=== Tasks to perform ===
1. Rewrite the paragraph of the Science Inventory entry beginning "The dominant methodology in human health risk assessment" in a shorter form that keeps its main facts.
2. Reproduce the part of the Science Inventory entry that opens with the words containing "Anderson, M., J." and closes with "FL, 44(1):50-63, (2014).", substituting "CRC Press" for "CRC Press LLC".

Supplied text Block Start

Science Inventory

Dose-response approaches for nuclear receptor-mediated modes of action for liver carcinogenicity: Results of a workshop

Citation:

Anderson, M., J. Preston, A. Maier, J. Patterson, AND A. Willis. Dose-response approaches for nuclear receptor-mediated modes of action for liver carcinogenicity: Results of a workshop. CRITICAL REVIEWS IN TOXICOLOGY. CRC Press LLC, Boca Raton, FL, 44(1):50-63, (2014).

Impact/Purpose:

The dominant methodology in human health risk assessment, at least in the United States, has been linear extrapolation without a threshold for cancer, and estimation of sub-threshold doses for non-cancer and (in appropriate cases) cancer end points (US EPA, 2002, 2005). However, recent publications questioned the application of dose-response modeling approaches with a threshold for most human, health risk assessment regardless of toxicological end point (White et al., 2009; NAS, 2009). Specifically, a position has been articulated that for population-level risk analyses, in the absence of mode of action (MOA)-based dose-response models, a low-dose linear dose-response curve should be assumed.1 Support for low-dose linear extrapolation is based on the argument that the effects of population variability and additivity to background disease and exposures invalidate the concept of a sub-threshold dose for most chemicals (White et al., 2009). This conclusion is in contrast to traditional toxicological concepts upon which the threshold-based approach has been built (e.g., Eaton and Gilbert, 2008).

Supplied text Block End
Provided data Block Start

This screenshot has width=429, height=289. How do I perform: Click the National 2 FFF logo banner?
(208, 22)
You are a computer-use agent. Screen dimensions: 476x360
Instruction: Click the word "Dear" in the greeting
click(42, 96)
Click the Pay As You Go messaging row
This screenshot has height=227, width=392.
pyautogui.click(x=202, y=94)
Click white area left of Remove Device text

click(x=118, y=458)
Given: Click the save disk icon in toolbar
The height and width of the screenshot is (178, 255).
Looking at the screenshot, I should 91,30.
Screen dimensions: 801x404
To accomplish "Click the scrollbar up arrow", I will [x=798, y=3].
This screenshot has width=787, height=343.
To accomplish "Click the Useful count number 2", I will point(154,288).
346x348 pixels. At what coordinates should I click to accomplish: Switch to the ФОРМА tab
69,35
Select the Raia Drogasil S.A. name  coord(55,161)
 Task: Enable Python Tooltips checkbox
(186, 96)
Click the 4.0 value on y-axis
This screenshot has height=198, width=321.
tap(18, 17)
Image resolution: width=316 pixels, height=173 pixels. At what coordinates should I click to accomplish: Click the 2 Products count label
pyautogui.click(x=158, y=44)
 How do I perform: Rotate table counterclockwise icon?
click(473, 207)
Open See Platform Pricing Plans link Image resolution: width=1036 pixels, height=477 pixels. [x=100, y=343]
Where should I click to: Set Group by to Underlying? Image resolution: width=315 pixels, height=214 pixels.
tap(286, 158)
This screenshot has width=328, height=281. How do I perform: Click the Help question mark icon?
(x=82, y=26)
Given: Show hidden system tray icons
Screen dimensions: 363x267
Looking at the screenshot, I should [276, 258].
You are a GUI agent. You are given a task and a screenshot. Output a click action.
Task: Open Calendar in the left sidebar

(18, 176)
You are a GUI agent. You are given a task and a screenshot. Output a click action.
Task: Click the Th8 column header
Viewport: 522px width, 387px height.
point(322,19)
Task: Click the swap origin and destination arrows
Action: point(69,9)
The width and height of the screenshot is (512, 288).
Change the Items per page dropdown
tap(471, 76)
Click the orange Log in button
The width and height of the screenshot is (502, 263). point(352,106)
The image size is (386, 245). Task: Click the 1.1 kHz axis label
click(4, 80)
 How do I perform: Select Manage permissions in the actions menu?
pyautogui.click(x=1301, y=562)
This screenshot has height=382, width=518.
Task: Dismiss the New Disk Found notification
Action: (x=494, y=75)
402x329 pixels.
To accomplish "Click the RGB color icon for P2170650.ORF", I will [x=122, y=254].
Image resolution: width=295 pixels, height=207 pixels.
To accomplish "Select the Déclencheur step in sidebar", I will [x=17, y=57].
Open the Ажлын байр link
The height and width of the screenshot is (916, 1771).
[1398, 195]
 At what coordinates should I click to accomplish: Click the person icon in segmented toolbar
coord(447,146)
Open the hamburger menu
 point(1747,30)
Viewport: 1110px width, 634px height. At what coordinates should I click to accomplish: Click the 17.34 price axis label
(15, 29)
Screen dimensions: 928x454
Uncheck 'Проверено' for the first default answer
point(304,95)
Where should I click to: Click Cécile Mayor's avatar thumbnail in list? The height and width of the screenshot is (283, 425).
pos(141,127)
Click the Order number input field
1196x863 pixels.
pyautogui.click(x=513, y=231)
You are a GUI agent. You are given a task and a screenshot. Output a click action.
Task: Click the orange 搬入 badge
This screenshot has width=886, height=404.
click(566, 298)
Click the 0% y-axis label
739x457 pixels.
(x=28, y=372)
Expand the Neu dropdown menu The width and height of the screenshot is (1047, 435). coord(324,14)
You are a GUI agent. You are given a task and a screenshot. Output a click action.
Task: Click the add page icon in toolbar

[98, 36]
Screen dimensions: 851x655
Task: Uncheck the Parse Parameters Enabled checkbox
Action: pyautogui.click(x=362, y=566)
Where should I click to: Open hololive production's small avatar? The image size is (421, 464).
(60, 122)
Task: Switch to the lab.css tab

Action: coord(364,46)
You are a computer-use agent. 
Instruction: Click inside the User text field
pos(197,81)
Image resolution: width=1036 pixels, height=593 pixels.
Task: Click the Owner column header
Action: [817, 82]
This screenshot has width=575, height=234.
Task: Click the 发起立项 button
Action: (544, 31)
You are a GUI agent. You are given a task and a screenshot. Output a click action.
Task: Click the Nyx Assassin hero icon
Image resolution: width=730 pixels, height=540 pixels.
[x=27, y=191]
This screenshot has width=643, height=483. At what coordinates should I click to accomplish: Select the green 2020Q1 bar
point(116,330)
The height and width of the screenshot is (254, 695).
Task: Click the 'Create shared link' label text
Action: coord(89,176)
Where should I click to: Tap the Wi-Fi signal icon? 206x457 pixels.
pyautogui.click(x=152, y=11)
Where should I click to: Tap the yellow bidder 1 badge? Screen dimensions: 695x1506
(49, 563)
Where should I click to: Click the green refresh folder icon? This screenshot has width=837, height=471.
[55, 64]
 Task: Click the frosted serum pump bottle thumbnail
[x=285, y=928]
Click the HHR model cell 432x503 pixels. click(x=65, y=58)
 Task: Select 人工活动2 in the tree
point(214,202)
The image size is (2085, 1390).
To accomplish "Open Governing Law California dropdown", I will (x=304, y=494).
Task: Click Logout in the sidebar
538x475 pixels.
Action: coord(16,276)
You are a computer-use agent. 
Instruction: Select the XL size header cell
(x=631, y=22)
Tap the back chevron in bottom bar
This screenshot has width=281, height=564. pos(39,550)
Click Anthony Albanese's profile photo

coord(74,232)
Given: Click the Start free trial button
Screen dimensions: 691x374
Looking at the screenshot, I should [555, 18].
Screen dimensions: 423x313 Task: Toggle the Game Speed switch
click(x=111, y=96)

Provided data Block End

=== Task-by-task results ===
1. In human health risk assessment, at least in the United States, the dominant method has been linear, no-threshold extrapolation for cancer. Sub-threshold doses are estimated for non-cancer end points and, in appropriate cases, cancer end points (US EPA, 2002, 2005). Recent publications (White et al., 2009; NAS, 2009) questioned threshold-based dose-response modeling for most assessments, regardless of end point. They hold that, without mode of action (MOA)-based models, population-level analyses should assume a low-dose linear curve. Their argument is that population variability and additivity to background disease and exposures invalidate a sub-threshold dose for most chemicals. This view conflicts with the traditional toxicological concepts on which the threshold approach rests (e.g., Eaton and Gilbert, 2008).

2.
Anderson, M., J. Preston, A. Maier, J. Patterson, AND A. Willis. Dose-response approaches for nuclear receptor-mediated modes of action for liver carcinogenicity: Results of a workshop. CRITICAL REVIEWS IN TOXICOLOGY. CRC Press, Boca Raton, FL, 44(1):50-63, (2014).